22 Mayıs 2010 Cumartesi

Türkçe Olimpiyatları dergisi, okuyucuyla buluşuyor

Mersin'in Erdemli ilçesi Sıraç köyünde yaşayan Mehmet ve Raziye Gülbay çifti, Senegal'e gönderdikleri oğulları Erol'u bir yıldır görmemişlerdi.

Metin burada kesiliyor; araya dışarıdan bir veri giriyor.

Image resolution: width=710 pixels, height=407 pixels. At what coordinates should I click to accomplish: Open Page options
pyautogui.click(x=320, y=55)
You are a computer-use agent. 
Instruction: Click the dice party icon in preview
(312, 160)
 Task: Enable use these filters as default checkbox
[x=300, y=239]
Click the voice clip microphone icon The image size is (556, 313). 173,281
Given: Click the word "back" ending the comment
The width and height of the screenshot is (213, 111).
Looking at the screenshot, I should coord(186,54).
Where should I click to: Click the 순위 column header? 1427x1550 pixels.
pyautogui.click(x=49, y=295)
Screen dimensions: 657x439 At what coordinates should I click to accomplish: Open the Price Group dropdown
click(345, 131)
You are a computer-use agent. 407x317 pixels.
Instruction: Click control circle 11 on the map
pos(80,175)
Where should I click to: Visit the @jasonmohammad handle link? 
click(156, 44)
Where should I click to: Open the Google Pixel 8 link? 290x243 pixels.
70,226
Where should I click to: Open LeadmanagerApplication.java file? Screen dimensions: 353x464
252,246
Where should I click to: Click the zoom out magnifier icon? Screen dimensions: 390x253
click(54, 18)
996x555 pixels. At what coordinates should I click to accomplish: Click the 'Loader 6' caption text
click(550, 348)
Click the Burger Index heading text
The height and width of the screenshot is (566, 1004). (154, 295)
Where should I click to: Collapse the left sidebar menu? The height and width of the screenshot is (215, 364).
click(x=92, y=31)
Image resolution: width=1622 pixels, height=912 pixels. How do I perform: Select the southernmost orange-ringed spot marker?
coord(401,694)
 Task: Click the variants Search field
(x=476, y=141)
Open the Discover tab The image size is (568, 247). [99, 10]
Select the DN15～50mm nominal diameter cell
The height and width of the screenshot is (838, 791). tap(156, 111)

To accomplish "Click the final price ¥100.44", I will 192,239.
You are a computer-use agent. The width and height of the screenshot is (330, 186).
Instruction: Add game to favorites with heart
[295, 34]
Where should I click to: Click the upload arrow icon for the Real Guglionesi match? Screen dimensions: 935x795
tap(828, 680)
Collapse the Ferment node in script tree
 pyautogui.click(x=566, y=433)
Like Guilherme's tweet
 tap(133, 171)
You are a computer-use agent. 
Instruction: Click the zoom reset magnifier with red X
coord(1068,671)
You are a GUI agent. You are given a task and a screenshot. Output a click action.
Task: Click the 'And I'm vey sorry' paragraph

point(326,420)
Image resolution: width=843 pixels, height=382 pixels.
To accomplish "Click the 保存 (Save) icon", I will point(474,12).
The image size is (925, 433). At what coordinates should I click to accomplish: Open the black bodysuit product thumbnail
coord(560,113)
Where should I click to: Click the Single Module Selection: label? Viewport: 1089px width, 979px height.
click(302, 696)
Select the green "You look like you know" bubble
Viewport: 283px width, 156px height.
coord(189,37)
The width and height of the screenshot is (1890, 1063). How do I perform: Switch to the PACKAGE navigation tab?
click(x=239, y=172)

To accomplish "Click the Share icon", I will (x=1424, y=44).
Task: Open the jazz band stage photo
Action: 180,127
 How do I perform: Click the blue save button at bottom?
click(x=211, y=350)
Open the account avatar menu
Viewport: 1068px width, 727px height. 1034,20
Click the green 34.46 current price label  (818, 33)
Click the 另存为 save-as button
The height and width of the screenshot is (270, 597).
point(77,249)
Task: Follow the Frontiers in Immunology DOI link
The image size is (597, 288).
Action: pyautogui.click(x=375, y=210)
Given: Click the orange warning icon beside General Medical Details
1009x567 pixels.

Erol öğretmen, Senegal'den üç siyahi öğrencisiyle Türkiye'ye gelmiştir ama ailesinin yanına, Erdemli'ye kadar gidecek vakti yoktur. Öğrencileri Kayseri'de yapılacak olimpiyat finallerine katılacak; o da öğrencilerini bırakıp gidemeyecektir. Yürümekte zorluk çeken kanser hastası babası ve yaşlı annesi köylerinden kalkıp oğullarını görmek için Kayseri'ye gelirler. Bir yıldır görmedikleri oğullarıyla otogarda sadece iki saat görüşür ve ayrılırlar. Erol öğretmenin yanında getirdiği esmer çocuklar, "Nasılsınız, iyi misiniz?" diye, öğretmenlerinin yaşlı anne-babasının elini öperler... O iki yaşlı insan, bu hale şaşar kalır... Uzak bir gurbete gönderdikleri oğullarının evine bile gelememesine mi üzülsünler, yoksa o uzak ülkeden gelen sevimli esmer çocukların Türkçe konuşarak ellerini öpmesine mi sevinsinler, bilemezler... Sevinçle hüznün iç içe geçtiği bu yürek burkucu öykü, bugünlerde yavaş yavaş haberlerini duymaya başladığımız Türkçe Olimpiyatları'nın ilk sayısı yayımlanan dergisinde geçiyor.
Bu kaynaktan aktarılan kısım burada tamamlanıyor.